La bibliothèque en tant que lieu : Histoires tramées, espaces sur mesure – Les bibliothèques et le tissu social
Discours
Guy Berthiaume, Bibliothécaire et archiviste du Canada
Conférence de l’Association des bibliothèques de l’Ontario
11 juillet 2019, Ottawa (Ontario)
Sous réserve de modifications
Gardiennes du passé comme de l’histoire récente, les bibliothèques et les archives nationales sont des ressources incontournables pour tous ceux qui veulent mieux se connaître eux-mêmes, tant individuellement (grâce à la généalogie) que collectivement (grâce à l’histoire).

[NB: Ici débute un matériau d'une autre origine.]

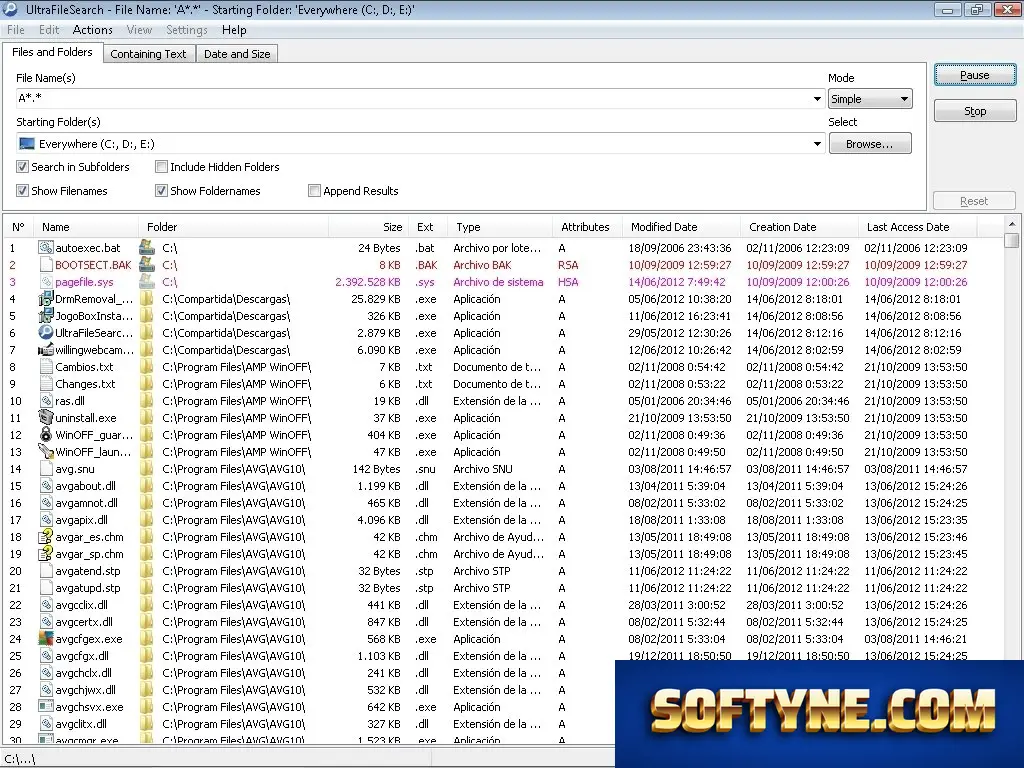Enable the Append Results checkbox

click(x=314, y=191)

Alors que la désinformation et les fausses nouvelles pullulent, ces institutions se voient dotées d’une pertinence renouvelée.
À l’heure où les gens se tournent de plus en plus vers les médias pour conforter leurs idées préconçues, ou pour trouver « des affirmations plutôt que des informations », les bibliothèques demeurent perçues comme des lieux qui abritent des informations authentiques.

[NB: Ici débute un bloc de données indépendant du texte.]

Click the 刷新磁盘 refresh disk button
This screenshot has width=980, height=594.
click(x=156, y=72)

Selon un rapport du Pew Research Center publié en août 2017, 78 % des adultes jugent que les bibliothèques publiques les aident à trouver de l’information fiable.
Et cette proportion grimpe à 87 % chez les milléniaux.

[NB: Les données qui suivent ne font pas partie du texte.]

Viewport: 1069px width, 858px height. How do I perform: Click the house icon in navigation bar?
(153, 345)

Pour cette raison, les bibliothèques et les archives nationales sont essentielles au maintien d’une saine démocratie.
Qui plus est, l’accès à ces institutions est entièrement gratuit au Canada et dans la plupart des pays occidentaux.
Les bibliothèques et les archives nationales, plus que toute autre institution culturelle comme les musées nationaux et les théâtres, sont donc des lieux de réconfort, d’apprentissage, d’ouvertures, d’espoir et de refuge contre les intempéries pour « les masses épuisées, pauvres et entassées, qui rêvent de liberté ». Vous avez peut-être reconnu ici les célèbres vers d’Emma Lazarus qui sont gravés au pied de la statue de la Liberté et que j’ai traduits librement.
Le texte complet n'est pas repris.